In the hospitality business, it’s an even finer line that hoteliers walk between acceding to their transgender guests’ wishes with regard to hotel public facilities without risking the comfort of other guests. “One issue is guest safety and although there hasn’t been a rash of related crimes, there could be if we’re not cautious about this and what about other guests who simply aren’t comfortable with using the same bathrooms as transgender guests?” posited Andria Ryan, partner at national labor and employment firm Fisher & Phillips.

She also pointed out that the issue for hoteliers goes beyond restrooms in public spaces, extending to the locker rooms that are often shared by fitness center and spa facilities and those can pose an even bigger challenge to the hotel industry. “It’s rarely an issue, but if you are talking bout transgender guests, the decision should be proactively made the by the hotel company as to which restrooms and locker rooms will be made available –those in line with the transgender person’s gender identity or neutral facilities—because if a 12-year-old guest walks into the women’s locker room at the spa and she’s followed by a transgender male, is someone going to monitor the situation?” Ryan asked. “We need to think about these situations in advance of when they happen because how is the hotel going to respond when that child’s mother comes out of the locker room screaming?”

There’s no easy solution and finding resolution can also take time considering the number of stakeholder involved. “Independent hotels will want to discuss the locker room issue with their human resources executives and executive management team,” Oshins said. “But at the corporate brand level, the decision is going to involve the brand, hotel owners and hotel management, so it becomes more nuanced in terms of what to do and how that decision is positioned.”

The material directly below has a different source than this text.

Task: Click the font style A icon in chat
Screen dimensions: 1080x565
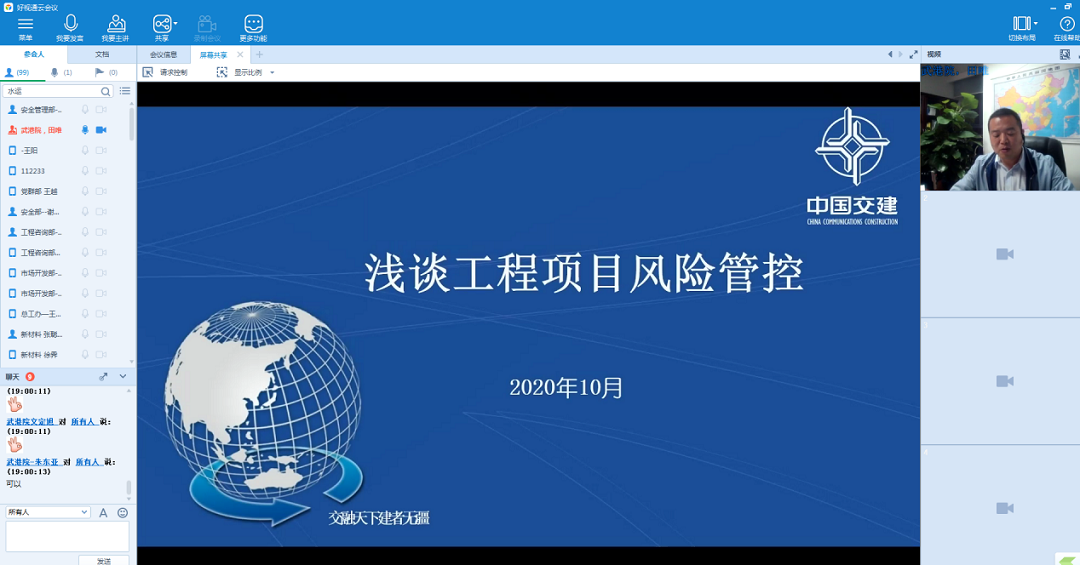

The Easy and Innovative Fix

Where restrooms are concerned, the answer seems to be more straightforward. “The single-stall, unisex bathroom is much more common in Europe and Israel and while it will take time, we’ll start to see those more of those gender neutral facilities,” Oshins said. “The construction costs shouldn’t be too bad for hotel building up front and for retrofitting, it’s still doable, particularly during renovations.” 

Barth also noted that having a single common area for sinks and mirrors mitigates risk potential while also driving efficiencies for guests, such as eliminating the age-old problem of long lines for the ladies’ room and no-wait men’s rooms while also creating a more comfortable and safer environment for parents taking small children to bathroom. “Instead of fighting against these trends, my perspective is that we need to embrace them and use them to create innovations and continue to deliver an overall better experience for all of our guests,” Barth added.